Goals:
[1] In the network countermeasures text, what does Cisco call limiting the number of MAC addresses that can be registered on one switch port?
[2] From the network countermeasures text, return the passage that begins with the words containing "Caveats: When you're" and ends with "increase network traffic.", copied without any changes.

Document extract:
>>

To address the question "what countermeasures are available", dot1x authentication is probably the best way of securing the physical layer of the network. This will prevent these types of physical and data-link layer attacks by requiring hosts to authenticate to the network before they are allowed to transmit data. The switch will still see the bad mac addresses coming from the attacker but they will not reach any other switch or any of the other hosts on the network so the harm that can be done is significantly reduced. i.e. no taking over the default gateway to do MITM, etc.


To prevent much of this, you can Filter the number of mac addresses allowed to be registered on one switch port. Cisco calls this port-security, HP and Juniper have equivalents. By restricting the number of mac addresses that can be listed in a mac-address table (and shutting the port down in response to too many) you can stop this before it gets out of hand.

Another option (if the device is a critical component) would be to use the mac-address-table static command on a cisco switch. This would prevent the switch from registering another mac address for the device. In combination with this, you can set a static ARP entry to prevent arp poisoning (at least for your adjacent gateway) this can be deployed via GPO in Windows or in Linux via DHCP hooks. Static arp entries take precedence to dynamically received ones.

On the wireless, you can't really trust the gateway arp, the first time you're on a network, so if possible I will hard code the gateway mac-address in my arp table.

Caveats: When you're doing this sort of thing there are legitimate reasons for having a mac address that floats around. Clustered environments, VMWare guests, laptops that move. Be careful with arp and mac-address table timeouts. Setting them to low in this instance can definitely help, though it does marginally increase network traffic.

<<

Raw data:
>>

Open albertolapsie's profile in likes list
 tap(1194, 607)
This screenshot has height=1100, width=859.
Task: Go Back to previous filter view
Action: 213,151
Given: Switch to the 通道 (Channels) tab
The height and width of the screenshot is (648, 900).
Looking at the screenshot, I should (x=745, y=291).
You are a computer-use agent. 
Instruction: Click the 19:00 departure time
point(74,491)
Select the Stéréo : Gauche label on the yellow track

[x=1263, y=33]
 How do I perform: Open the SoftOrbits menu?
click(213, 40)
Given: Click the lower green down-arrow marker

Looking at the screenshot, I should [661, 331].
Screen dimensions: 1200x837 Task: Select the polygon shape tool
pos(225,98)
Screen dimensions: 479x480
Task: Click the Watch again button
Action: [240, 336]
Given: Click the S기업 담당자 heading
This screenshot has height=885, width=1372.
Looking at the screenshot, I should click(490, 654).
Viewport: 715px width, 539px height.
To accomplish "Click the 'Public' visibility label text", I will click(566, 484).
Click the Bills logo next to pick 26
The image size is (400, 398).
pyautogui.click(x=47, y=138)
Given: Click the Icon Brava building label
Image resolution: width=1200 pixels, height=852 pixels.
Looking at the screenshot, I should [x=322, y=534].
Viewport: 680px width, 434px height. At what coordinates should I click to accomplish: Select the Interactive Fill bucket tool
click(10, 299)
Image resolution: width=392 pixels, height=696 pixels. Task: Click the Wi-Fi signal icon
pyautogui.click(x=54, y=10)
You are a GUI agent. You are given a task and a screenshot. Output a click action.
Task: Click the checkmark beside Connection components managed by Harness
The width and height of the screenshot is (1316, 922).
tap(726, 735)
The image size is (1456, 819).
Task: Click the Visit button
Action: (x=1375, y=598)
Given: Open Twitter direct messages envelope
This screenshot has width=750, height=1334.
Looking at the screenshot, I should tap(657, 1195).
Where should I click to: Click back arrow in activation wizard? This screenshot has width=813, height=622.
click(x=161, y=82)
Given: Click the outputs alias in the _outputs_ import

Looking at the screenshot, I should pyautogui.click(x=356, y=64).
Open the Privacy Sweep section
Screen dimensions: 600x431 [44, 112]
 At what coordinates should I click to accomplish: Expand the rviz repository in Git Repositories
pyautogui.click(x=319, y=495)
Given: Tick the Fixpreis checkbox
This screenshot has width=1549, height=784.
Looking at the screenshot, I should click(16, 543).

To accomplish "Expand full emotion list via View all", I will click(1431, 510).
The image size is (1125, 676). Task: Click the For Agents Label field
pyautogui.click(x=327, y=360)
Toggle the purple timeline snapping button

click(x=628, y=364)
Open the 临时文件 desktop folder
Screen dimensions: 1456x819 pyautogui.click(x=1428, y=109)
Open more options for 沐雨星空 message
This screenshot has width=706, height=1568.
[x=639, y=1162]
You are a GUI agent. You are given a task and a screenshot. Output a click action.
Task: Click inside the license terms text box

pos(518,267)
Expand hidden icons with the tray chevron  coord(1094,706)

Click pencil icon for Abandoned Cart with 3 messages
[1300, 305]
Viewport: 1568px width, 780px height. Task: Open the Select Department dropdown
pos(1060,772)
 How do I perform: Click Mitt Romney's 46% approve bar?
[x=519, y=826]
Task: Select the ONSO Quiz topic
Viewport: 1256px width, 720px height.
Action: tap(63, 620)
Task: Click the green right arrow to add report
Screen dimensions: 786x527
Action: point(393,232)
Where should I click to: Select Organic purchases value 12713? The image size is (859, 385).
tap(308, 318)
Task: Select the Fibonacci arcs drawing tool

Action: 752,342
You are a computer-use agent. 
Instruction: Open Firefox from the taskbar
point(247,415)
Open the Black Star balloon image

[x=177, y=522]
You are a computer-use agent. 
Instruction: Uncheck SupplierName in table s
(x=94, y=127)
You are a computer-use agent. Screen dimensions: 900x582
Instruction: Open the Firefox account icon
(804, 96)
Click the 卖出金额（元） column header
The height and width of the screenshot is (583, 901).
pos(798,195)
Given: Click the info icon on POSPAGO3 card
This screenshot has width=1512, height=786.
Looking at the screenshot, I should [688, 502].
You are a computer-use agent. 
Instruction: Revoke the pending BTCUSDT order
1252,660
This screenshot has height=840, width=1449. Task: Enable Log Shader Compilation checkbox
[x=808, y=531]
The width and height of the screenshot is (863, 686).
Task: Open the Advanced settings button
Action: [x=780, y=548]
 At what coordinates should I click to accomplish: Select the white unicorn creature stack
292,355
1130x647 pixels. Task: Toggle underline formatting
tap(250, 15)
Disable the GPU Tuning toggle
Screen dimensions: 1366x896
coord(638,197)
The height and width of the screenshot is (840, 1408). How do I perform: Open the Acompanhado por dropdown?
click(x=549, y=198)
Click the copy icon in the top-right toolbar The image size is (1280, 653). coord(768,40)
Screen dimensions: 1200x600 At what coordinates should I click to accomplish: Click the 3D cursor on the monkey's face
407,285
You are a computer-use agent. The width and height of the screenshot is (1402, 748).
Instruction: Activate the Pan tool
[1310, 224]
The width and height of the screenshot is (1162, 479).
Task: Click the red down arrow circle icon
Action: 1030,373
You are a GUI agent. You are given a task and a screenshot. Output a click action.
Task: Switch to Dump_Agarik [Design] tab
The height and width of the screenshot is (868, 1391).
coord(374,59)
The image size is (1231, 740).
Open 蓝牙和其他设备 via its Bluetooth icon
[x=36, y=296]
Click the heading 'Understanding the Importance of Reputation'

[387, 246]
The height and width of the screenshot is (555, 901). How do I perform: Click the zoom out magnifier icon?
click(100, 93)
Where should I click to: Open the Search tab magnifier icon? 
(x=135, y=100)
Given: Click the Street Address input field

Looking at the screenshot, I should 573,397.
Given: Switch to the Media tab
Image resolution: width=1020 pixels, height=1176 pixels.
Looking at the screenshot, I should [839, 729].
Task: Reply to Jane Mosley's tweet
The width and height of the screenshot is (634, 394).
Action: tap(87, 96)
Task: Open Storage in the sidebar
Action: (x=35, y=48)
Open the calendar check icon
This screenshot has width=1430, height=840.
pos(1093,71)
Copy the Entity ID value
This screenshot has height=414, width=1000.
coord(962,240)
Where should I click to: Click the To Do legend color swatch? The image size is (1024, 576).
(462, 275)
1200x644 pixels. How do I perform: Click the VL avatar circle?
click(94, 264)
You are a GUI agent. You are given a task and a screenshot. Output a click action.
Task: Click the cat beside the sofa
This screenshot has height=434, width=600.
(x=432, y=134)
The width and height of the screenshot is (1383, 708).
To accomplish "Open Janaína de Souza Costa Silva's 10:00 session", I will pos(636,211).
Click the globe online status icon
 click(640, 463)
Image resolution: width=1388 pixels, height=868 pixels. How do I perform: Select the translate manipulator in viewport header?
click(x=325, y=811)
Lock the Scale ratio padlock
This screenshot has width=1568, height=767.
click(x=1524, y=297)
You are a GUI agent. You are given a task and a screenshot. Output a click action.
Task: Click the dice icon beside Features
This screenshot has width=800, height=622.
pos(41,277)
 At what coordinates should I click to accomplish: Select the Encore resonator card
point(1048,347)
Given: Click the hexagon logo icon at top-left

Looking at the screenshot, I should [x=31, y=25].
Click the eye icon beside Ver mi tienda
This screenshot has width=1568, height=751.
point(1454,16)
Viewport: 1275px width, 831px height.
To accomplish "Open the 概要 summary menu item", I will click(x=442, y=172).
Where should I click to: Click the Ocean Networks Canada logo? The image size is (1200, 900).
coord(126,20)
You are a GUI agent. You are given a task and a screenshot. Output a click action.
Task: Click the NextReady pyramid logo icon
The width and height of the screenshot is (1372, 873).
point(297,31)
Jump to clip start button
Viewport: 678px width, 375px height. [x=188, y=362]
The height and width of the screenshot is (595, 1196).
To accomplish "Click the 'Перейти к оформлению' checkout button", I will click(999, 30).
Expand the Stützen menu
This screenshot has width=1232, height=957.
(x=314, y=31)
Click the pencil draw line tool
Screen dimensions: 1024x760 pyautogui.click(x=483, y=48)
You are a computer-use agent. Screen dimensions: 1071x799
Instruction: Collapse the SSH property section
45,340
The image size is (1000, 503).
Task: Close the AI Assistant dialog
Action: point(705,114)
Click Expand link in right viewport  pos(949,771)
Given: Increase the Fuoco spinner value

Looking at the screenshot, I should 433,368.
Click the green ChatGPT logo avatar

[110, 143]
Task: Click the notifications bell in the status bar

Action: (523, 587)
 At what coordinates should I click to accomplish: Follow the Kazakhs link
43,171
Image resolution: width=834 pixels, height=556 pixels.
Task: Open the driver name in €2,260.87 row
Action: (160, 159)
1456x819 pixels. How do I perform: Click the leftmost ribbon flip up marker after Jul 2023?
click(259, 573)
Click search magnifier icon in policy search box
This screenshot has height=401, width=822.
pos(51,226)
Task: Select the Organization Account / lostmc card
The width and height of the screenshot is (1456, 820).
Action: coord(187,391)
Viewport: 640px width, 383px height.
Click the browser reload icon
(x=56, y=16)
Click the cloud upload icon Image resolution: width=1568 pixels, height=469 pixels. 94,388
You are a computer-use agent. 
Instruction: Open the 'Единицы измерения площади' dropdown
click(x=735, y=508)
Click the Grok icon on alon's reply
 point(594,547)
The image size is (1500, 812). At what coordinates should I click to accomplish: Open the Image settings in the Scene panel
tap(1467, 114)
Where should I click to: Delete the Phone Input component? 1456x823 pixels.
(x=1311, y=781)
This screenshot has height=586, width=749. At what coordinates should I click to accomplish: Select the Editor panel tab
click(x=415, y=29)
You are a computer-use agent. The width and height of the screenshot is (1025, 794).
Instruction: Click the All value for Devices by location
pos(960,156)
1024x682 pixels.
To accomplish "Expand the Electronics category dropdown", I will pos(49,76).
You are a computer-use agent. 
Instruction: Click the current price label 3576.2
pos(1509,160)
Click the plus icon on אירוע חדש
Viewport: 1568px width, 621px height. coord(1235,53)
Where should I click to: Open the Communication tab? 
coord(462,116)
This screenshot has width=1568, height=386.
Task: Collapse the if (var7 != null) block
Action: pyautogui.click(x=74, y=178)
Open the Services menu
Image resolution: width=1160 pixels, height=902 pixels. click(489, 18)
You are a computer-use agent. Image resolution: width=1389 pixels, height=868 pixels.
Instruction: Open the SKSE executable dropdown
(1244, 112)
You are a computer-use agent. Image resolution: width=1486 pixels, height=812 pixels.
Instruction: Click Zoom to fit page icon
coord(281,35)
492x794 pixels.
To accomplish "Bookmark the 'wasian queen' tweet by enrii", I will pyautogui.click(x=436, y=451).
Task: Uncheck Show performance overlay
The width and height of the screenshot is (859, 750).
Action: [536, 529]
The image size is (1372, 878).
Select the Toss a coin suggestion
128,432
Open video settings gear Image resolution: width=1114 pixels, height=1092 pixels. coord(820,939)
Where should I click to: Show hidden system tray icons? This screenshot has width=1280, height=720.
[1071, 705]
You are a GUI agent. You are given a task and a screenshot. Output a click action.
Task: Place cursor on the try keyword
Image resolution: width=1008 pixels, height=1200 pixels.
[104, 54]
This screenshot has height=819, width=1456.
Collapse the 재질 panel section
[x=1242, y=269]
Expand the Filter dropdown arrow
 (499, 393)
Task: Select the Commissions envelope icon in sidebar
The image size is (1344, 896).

<<

Problem solutions:
[1] Port-security.

[2]
Caveats: When you're doing this sort of thing there are legitimate reasons for having a mac address that floats around. Clustered environments, VMWare guests, laptops that move. Be careful with arp and mac-address table timeouts. Setting them to low in this instance can definitely help, though it does marginally increase network traffic.